There are many reasons for that. Most entrepreneurs consider it a luxury to focus on social or environmental issues. They want to find financial security first, to get on their feet and move beyond the daily survival worries. Dedicating oneself to another, bigger cause is a daunting responsibility, and most businesses focus on much more immediate goals of simply making a profit.
But social entrepreneurship doesn’t have to mean running soup kitchens. There’s another way to look at it: Social entrepreneurship is nothing more than offering innovative solutions to significant problems within a society. When you look at it that way, social entrepreneurship really isn’t all that different from the kind of entrepreneurship that is driven solely by the desire over financial profit. It’s just a different way of channeling the psychological energy you put into your business. Instead of focusing on making money, you focus on serving the needs of your customers. Seen from that perspective, social entrepreneurship isn’t dreamy and utopian, it’s just good business.
Today the “Millennials,” otherwise known as members of “Gen Y”, are likely to produce the lion’s share of social entrepreneurs. Millennials have a reputation for wanting more than just a big paycheck; they want to find real meaning in their work. They want to know that what they do contributes to the development of society. You can see them embracing that ethic in their active participation in philanthropy, nongovernmental organizations, non-profits and socially motivated business, where they are contributing with some of the most innovative ideas and transforming these organizations. With this attitude, they will fit well into a global business community that increasingly asks us to become aware of our responsibilities as citizens.

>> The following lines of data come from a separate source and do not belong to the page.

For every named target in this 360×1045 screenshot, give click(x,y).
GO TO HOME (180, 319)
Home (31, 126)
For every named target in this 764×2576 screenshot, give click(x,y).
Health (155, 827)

Another group of people that is well-positioned for innovation in the social entrepreneurship arena are expats and their spouses. With their depth of life experience and their international perspectives, they possess essential know-how needed by the communities around them. When expats contribute through their participation in local NGOs, not only do they help their host country, but they also bring more meaning and purpose to their own work and lives. Especially for those international-types who plan to go around the world or change locations every few years, becoming involved in social entrepreneurship projects is a great way to build a worldwide network of like-minded people.

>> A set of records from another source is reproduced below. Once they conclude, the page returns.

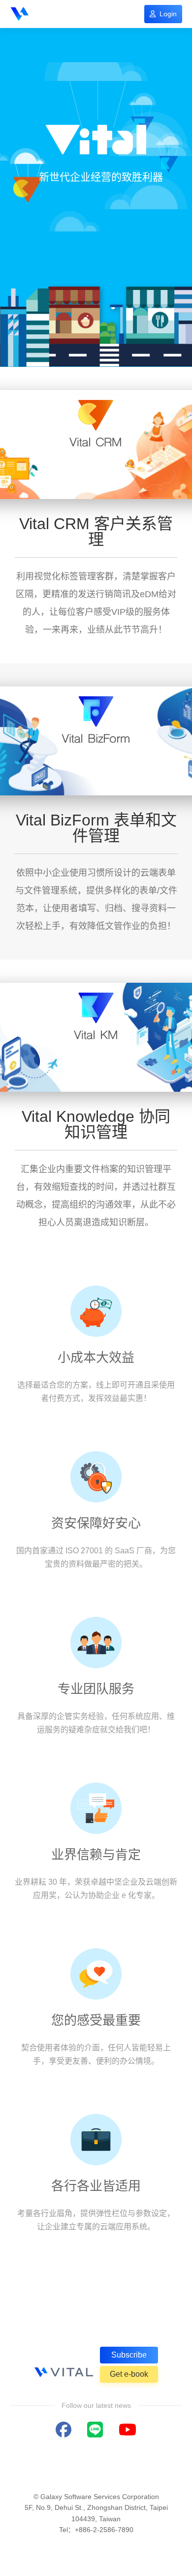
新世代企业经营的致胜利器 (101, 176)
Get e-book (129, 2374)
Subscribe (129, 2355)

It’s not just idealistic young kids and globetrotters who are making a name for themselves as social entrepreneurs. İbrahim Betil is one example of an experienced social entrepreneur in Turkey, having held several upper management positions in well-known corporations, in 1994 he dedicated himself to a life developing the societies around him. He is the founder of Toplum Gönüllüleri Vakfı, or TOG, a well-known organization facilitating community volunteering. His hands-on dedication to his causes is an inspiration to us all.
If you are looking for ideas for your own venture, check out an organization called ASHOKA. It is a global association of the world’s leading social entrepreneurs, and its members are developing creative solutions for some of the world’s most urgent social problems. ASHOKA supports ideas and initiatives in many fields concerning human needs, from microfinance to water management to children’s health. I encourage you to visit their Web site, ashoka.org, to see what their current projects are, and how you might contribute. Whether you are already running your own business, or are just looking for ways to bring more social awareness into your life, once you learn how to spot the social entrepreneurs around you, you will find no shortage of inspiration.